Segment Start: Data for this exercise
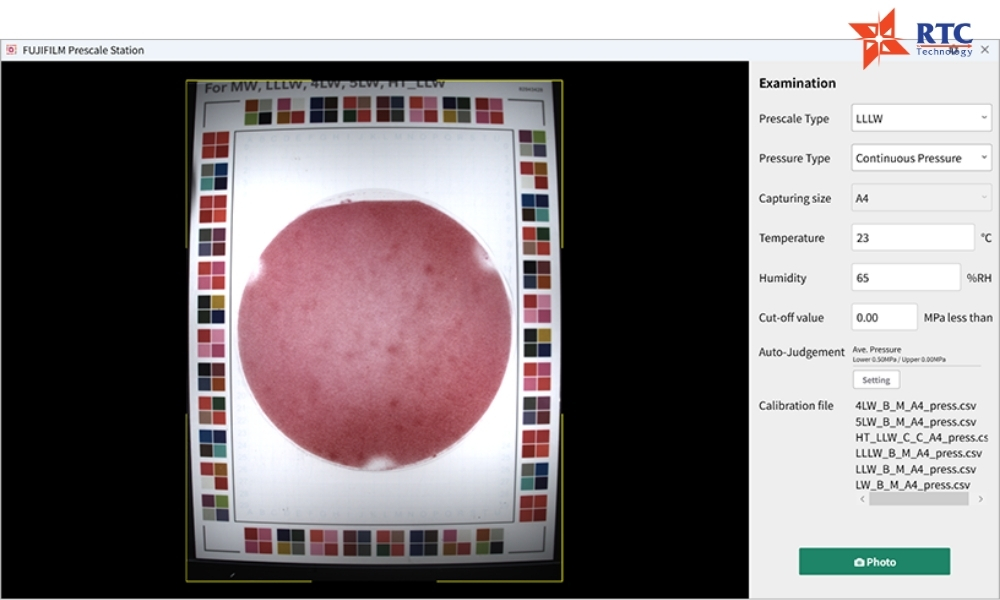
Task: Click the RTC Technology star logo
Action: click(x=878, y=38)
Segment End: Data for this exercise
Segment Start: Data for this exercise
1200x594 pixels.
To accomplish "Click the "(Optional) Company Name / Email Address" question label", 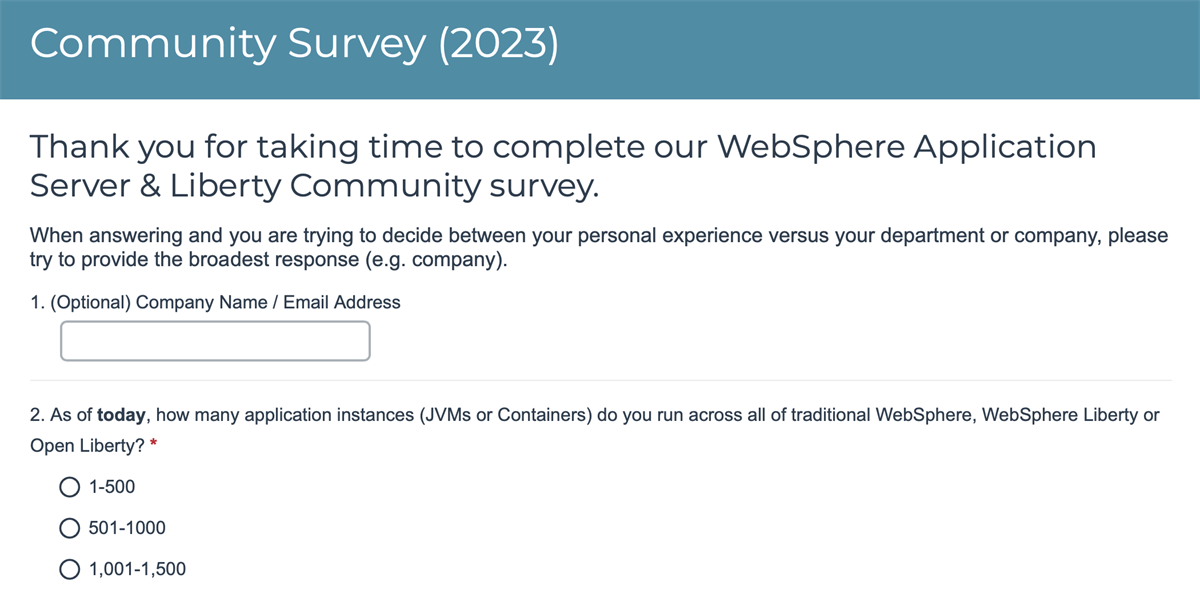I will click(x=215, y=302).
Segment End: Data for this exercise
Segment Start: Data for this exercise
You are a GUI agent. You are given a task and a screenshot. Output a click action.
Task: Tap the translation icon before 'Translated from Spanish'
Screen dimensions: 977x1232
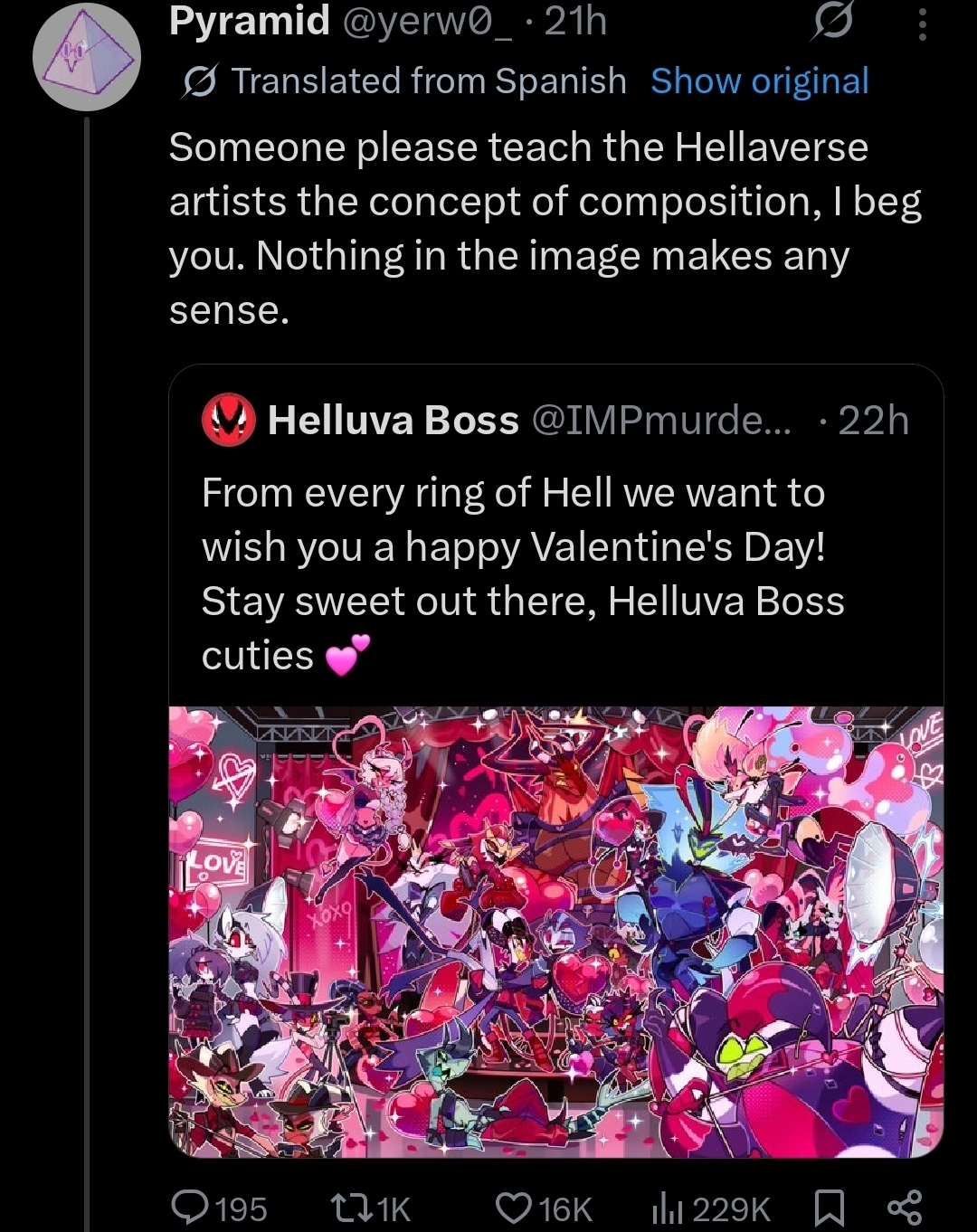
Segment End: Data for this exercise
There is a line with "Task: Tap the" and a line with "Screen dimensions: 977x1232" above. Copy exactly those two lines and all lines between them, with nothing else.

Task: Tap the translation icon before 'Translated from Spanish'
Screen dimensions: 977x1232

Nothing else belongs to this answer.